[[ EXTRACTED DATA, beginning ]]
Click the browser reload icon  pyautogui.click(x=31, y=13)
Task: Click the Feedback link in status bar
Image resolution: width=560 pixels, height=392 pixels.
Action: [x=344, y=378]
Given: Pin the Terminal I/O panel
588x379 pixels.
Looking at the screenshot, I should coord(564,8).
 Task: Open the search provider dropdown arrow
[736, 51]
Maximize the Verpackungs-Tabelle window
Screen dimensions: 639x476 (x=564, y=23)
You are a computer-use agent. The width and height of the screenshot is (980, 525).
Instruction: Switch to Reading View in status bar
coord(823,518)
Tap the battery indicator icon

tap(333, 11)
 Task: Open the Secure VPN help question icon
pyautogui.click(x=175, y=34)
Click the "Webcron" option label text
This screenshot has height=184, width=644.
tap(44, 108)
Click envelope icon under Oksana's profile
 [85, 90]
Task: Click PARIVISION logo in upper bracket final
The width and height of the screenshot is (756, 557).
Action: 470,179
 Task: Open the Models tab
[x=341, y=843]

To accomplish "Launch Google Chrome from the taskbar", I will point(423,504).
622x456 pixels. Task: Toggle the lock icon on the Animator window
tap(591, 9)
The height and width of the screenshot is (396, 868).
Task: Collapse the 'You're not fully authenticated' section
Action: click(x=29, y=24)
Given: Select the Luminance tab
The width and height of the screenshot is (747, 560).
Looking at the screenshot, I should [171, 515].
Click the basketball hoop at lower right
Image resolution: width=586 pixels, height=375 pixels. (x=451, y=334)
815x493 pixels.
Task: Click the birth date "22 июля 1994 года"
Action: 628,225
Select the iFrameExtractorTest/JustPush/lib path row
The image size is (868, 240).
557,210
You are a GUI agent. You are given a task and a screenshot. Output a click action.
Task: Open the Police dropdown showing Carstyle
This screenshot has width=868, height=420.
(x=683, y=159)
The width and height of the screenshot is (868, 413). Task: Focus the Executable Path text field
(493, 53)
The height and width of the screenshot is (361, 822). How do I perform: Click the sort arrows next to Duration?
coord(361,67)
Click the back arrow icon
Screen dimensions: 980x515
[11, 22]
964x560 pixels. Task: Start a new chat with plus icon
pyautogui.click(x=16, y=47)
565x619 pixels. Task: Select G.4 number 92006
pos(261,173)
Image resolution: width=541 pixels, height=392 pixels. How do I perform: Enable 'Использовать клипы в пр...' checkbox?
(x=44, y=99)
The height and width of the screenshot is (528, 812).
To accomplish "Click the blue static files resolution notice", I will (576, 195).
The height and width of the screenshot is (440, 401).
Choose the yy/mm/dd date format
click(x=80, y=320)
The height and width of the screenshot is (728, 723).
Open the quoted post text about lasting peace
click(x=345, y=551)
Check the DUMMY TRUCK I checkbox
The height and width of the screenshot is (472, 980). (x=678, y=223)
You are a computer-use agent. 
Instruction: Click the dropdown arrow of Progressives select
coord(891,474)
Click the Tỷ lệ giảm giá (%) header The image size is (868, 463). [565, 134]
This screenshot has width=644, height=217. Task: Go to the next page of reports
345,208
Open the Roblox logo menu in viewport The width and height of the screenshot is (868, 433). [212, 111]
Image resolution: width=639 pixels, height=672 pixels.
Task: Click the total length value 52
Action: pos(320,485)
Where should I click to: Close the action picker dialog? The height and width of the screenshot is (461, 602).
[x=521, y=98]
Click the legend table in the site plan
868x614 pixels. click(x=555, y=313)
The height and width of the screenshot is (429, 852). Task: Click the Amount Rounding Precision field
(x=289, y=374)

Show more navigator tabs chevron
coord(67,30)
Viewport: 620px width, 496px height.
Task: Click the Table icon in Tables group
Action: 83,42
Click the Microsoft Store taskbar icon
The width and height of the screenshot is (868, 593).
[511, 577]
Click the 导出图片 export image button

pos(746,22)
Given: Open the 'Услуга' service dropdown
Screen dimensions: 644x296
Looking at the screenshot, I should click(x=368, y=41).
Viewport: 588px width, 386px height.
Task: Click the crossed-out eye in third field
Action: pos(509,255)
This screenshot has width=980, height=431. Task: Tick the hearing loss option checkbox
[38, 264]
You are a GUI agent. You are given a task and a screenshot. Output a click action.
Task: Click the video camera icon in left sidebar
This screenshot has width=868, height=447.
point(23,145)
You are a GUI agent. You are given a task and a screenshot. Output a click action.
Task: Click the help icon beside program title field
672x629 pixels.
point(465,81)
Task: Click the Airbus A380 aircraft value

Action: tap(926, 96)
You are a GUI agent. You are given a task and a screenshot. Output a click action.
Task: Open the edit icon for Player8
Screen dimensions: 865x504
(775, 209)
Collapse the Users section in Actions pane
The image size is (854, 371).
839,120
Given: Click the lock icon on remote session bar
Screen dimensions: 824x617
[[ EXTRACTED DATA, end ]]
| TO DO |
The full set of entries must be transcribed exactly.

| FINISHED TASK |
Click the browser reload icon  pyautogui.click(x=31, y=13)
Task: Click the Feedback link in status bar
Image resolution: width=560 pixels, height=392 pixels.
Action: [x=344, y=378]
Given: Pin the Terminal I/O panel
588x379 pixels.
Looking at the screenshot, I should coord(564,8).
 Task: Open the search provider dropdown arrow
[736, 51]
Maximize the Verpackungs-Tabelle window
Screen dimensions: 639x476 (x=564, y=23)
You are a computer-use agent. The width and height of the screenshot is (980, 525).
Instruction: Switch to Reading View in status bar
coord(823,518)
Tap the battery indicator icon

tap(333, 11)
 Task: Open the Secure VPN help question icon
pyautogui.click(x=175, y=34)
Click the "Webcron" option label text
This screenshot has height=184, width=644.
tap(44, 108)
Click envelope icon under Oksana's profile
 [85, 90]
Task: Click PARIVISION logo in upper bracket final
The width and height of the screenshot is (756, 557).
Action: 470,179
 Task: Open the Models tab
[x=341, y=843]

To accomplish "Launch Google Chrome from the taskbar", I will point(423,504).
622x456 pixels. Task: Toggle the lock icon on the Animator window
tap(591, 9)
The height and width of the screenshot is (396, 868).
Task: Collapse the 'You're not fully authenticated' section
Action: click(x=29, y=24)
Given: Select the Luminance tab
The width and height of the screenshot is (747, 560).
Looking at the screenshot, I should [171, 515].
Click the basketball hoop at lower right
Image resolution: width=586 pixels, height=375 pixels. (x=451, y=334)
815x493 pixels.
Task: Click the birth date "22 июля 1994 года"
Action: 628,225
Select the iFrameExtractorTest/JustPush/lib path row
The image size is (868, 240).
557,210
You are a GUI agent. You are given a task and a screenshot. Output a click action.
Task: Open the Police dropdown showing Carstyle
This screenshot has width=868, height=420.
(x=683, y=159)
The width and height of the screenshot is (868, 413). Task: Focus the Executable Path text field
(493, 53)
The height and width of the screenshot is (361, 822). How do I perform: Click the sort arrows next to Duration?
coord(361,67)
Click the back arrow icon
Screen dimensions: 980x515
[11, 22]
964x560 pixels. Task: Start a new chat with plus icon
pyautogui.click(x=16, y=47)
565x619 pixels. Task: Select G.4 number 92006
pos(261,173)
Image resolution: width=541 pixels, height=392 pixels. How do I perform: Enable 'Использовать клипы в пр...' checkbox?
(x=44, y=99)
The height and width of the screenshot is (528, 812).
To accomplish "Click the blue static files resolution notice", I will (576, 195).
The height and width of the screenshot is (440, 401).
Choose the yy/mm/dd date format
click(x=80, y=320)
The height and width of the screenshot is (728, 723).
Open the quoted post text about lasting peace
click(x=345, y=551)
Check the DUMMY TRUCK I checkbox
The height and width of the screenshot is (472, 980). (x=678, y=223)
You are a computer-use agent. 
Instruction: Click the dropdown arrow of Progressives select
coord(891,474)
Click the Tỷ lệ giảm giá (%) header The image size is (868, 463). [565, 134]
This screenshot has width=644, height=217. Task: Go to the next page of reports
345,208
Open the Roblox logo menu in viewport The width and height of the screenshot is (868, 433). [212, 111]
Image resolution: width=639 pixels, height=672 pixels.
Task: Click the total length value 52
Action: pos(320,485)
Where should I click to: Close the action picker dialog? The height and width of the screenshot is (461, 602).
[x=521, y=98]
Click the legend table in the site plan
868x614 pixels. click(x=555, y=313)
The height and width of the screenshot is (429, 852). Task: Click the Amount Rounding Precision field
(x=289, y=374)

Show more navigator tabs chevron
coord(67,30)
Viewport: 620px width, 496px height.
Task: Click the Table icon in Tables group
Action: 83,42
Click the Microsoft Store taskbar icon
The width and height of the screenshot is (868, 593).
[511, 577]
Click the 导出图片 export image button

pos(746,22)
Given: Open the 'Услуга' service dropdown
Screen dimensions: 644x296
Looking at the screenshot, I should click(x=368, y=41).
Viewport: 588px width, 386px height.
Task: Click the crossed-out eye in third field
Action: pos(509,255)
This screenshot has width=980, height=431. Task: Tick the hearing loss option checkbox
[38, 264]
You are a GUI agent. You are given a task and a screenshot. Output a click action.
Task: Click the video camera icon in left sidebar
This screenshot has width=868, height=447.
point(23,145)
You are a GUI agent. You are given a task and a screenshot. Output a click action.
Task: Click the help icon beside program title field
672x629 pixels.
point(465,81)
Task: Click the Airbus A380 aircraft value

Action: tap(926, 96)
You are a GUI agent. You are given a task and a screenshot. Output a click action.
Task: Open the edit icon for Player8
Screen dimensions: 865x504
(775, 209)
Collapse the Users section in Actions pane
The image size is (854, 371).
839,120
Given: Click the lock icon on remote session bar
Screen dimensions: 824x617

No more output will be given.